- _Polecenie_
Przedstaw wszystkie wiersze poniższych zapisów w formie listy numerowanej, pomijając puste wiersze.
════
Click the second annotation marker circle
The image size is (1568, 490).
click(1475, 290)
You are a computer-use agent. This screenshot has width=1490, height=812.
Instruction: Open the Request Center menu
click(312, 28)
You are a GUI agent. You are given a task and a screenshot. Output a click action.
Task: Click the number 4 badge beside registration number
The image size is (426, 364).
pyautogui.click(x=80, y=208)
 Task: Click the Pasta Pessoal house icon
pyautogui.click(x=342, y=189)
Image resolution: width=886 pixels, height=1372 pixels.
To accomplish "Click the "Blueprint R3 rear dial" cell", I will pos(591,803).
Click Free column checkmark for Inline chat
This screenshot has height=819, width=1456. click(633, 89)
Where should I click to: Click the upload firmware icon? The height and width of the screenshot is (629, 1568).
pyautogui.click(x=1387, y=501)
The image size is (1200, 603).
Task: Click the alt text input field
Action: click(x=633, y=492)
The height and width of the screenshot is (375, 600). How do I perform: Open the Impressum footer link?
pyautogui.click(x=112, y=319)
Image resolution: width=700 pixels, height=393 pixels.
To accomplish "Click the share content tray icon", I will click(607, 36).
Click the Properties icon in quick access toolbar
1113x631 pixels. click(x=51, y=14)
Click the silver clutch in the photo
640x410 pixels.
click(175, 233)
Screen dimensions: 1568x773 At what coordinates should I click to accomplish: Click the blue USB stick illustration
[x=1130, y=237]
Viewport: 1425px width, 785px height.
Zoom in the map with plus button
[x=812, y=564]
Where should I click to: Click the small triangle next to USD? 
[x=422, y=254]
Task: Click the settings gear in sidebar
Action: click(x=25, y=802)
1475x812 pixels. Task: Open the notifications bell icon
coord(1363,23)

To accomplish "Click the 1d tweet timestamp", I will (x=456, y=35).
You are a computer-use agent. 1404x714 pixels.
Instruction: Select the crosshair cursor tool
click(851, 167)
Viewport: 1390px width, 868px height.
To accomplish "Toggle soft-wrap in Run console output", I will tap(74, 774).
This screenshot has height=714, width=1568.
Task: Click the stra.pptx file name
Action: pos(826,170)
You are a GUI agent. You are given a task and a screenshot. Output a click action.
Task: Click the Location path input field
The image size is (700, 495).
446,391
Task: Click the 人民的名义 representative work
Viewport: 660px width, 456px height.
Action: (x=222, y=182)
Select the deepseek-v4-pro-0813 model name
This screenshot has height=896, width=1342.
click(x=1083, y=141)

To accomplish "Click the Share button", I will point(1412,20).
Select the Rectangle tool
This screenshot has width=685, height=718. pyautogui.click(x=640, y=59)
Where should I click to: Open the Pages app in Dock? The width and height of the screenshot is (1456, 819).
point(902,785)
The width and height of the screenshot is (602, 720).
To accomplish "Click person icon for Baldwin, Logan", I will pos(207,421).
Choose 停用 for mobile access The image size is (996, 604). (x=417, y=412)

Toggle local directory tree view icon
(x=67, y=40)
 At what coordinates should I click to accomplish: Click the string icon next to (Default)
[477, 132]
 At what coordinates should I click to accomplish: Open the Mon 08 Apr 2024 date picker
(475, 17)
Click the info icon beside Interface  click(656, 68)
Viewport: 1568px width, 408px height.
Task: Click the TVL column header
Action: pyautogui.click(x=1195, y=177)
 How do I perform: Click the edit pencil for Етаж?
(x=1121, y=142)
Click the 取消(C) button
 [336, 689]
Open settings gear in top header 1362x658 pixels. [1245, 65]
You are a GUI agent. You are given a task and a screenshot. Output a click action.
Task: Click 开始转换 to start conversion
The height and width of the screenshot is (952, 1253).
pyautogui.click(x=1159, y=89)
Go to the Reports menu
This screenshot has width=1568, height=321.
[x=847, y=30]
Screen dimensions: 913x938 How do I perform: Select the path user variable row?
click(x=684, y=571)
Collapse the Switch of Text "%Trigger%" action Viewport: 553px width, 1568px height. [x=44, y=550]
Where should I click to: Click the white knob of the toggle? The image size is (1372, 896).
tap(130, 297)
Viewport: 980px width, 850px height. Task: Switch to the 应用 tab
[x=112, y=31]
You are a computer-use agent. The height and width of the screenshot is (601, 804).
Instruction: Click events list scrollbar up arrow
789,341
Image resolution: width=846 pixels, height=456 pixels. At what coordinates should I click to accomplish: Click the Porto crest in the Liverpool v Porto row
════
- _Rozwiązanie zadania_
1. Click the second annotation marker circle
2. The image size is (1568, 490).
3. click(1475, 290)
4. You are a computer-use agent. This screenshot has width=1490, height=812.
5. Instruction: Open the Request Center menu
6. click(312, 28)
7. You are a GUI agent. You are given a task and a screenshot. Output a click action.
8. Task: Click the number 4 badge beside registration number
9. The image size is (426, 364).
10. pyautogui.click(x=80, y=208)
11.  Task: Click the Pasta Pessoal house icon
12. pyautogui.click(x=342, y=189)
13. Image resolution: width=886 pixels, height=1372 pixels.
14. To accomplish "Click the "Blueprint R3 rear dial" cell", I will pos(591,803).
15. Click Free column checkmark for Inline chat
16. This screenshot has height=819, width=1456. click(633, 89)
17. Where should I click to: Click the upload firmware icon? The height and width of the screenshot is (629, 1568).
18. pyautogui.click(x=1387, y=501)
19. The image size is (1200, 603).
20. Task: Click the alt text input field
21. Action: click(x=633, y=492)
22. The height and width of the screenshot is (375, 600). How do I perform: Open the Impressum footer link?
23. pyautogui.click(x=112, y=319)
24. Image resolution: width=700 pixels, height=393 pixels.
25. To accomplish "Click the share content tray icon", I will click(607, 36).
26. Click the Properties icon in quick access toolbar
27. 1113x631 pixels. click(x=51, y=14)
28. Click the silver clutch in the photo
29. 640x410 pixels.
30. click(175, 233)
31. Screen dimensions: 1568x773 At what coordinates should I click to accomplish: Click the blue USB stick illustration
32. [x=1130, y=237]
33. Viewport: 1425px width, 785px height.
34. Zoom in the map with plus button
35. [x=812, y=564]
36. Where should I click to: Click the small triangle next to USD? 
37. [x=422, y=254]
38. Task: Click the settings gear in sidebar
39. Action: click(x=25, y=802)
40. 1475x812 pixels. Task: Open the notifications bell icon
41. coord(1363,23)
42. To accomplish "Click the 1d tweet timestamp", I will (x=456, y=35).
43. You are a computer-use agent. 1404x714 pixels.
44. Instruction: Select the crosshair cursor tool
45. click(851, 167)
46. Viewport: 1390px width, 868px height.
47. To accomplish "Toggle soft-wrap in Run console output", I will tap(74, 774).
48. This screenshot has height=714, width=1568.
49. Task: Click the stra.pptx file name
50. Action: pos(826,170)
51. You are a GUI agent. You are given a task and a screenshot. Output a click action.
52. Task: Click the Location path input field
53. The image size is (700, 495).
54. 446,391
55. Task: Click the 人民的名义 representative work
56. Viewport: 660px width, 456px height.
57. Action: (x=222, y=182)
58. Select the deepseek-v4-pro-0813 model name
59. This screenshot has height=896, width=1342.
60. click(x=1083, y=141)
61. To accomplish "Click the Share button", I will point(1412,20).
62. Select the Rectangle tool
63. This screenshot has width=685, height=718. pyautogui.click(x=640, y=59)
64. Where should I click to: Open the Pages app in Dock? The width and height of the screenshot is (1456, 819).
65. point(902,785)
66. The width and height of the screenshot is (602, 720).
67. To accomplish "Click person icon for Baldwin, Logan", I will pos(207,421).
68. Choose 停用 for mobile access The image size is (996, 604). (x=417, y=412)
69. Toggle local directory tree view icon
70. (x=67, y=40)
71.  At what coordinates should I click to accomplish: Click the string icon next to (Default)
72. [477, 132]
73.  At what coordinates should I click to accomplish: Open the Mon 08 Apr 2024 date picker
74. (475, 17)
75. Click the info icon beside Interface  click(656, 68)
76. Viewport: 1568px width, 408px height.
77. Task: Click the TVL column header
78. Action: pyautogui.click(x=1195, y=177)
79.  How do I perform: Click the edit pencil for Етаж?
80. (x=1121, y=142)
81. Click the 取消(C) button
82.  [336, 689]
83. Open settings gear in top header 1362x658 pixels. [1245, 65]
84. You are a GUI agent. You are given a task and a screenshot. Output a click action.
85. Task: Click 开始转换 to start conversion
86. The height and width of the screenshot is (952, 1253).
87. pyautogui.click(x=1159, y=89)
88. Go to the Reports menu
89. This screenshot has width=1568, height=321.
90. [x=847, y=30]
91. Screen dimensions: 913x938 How do I perform: Select the path user variable row?
92. click(x=684, y=571)
93. Collapse the Switch of Text "%Trigger%" action Viewport: 553px width, 1568px height. [x=44, y=550]
94. Where should I click to: Click the white knob of the toggle? The image size is (1372, 896).
95. tap(130, 297)
96. Viewport: 980px width, 850px height. Task: Switch to the 应用 tab
97. [x=112, y=31]
98. You are a computer-use agent. The height and width of the screenshot is (601, 804).
99. Instruction: Click events list scrollbar up arrow
100. 789,341
101. Image resolution: width=846 pixels, height=456 pixels. At what coordinates should I click to accomplish: Click the Porto crest in the Liverpool v Porto row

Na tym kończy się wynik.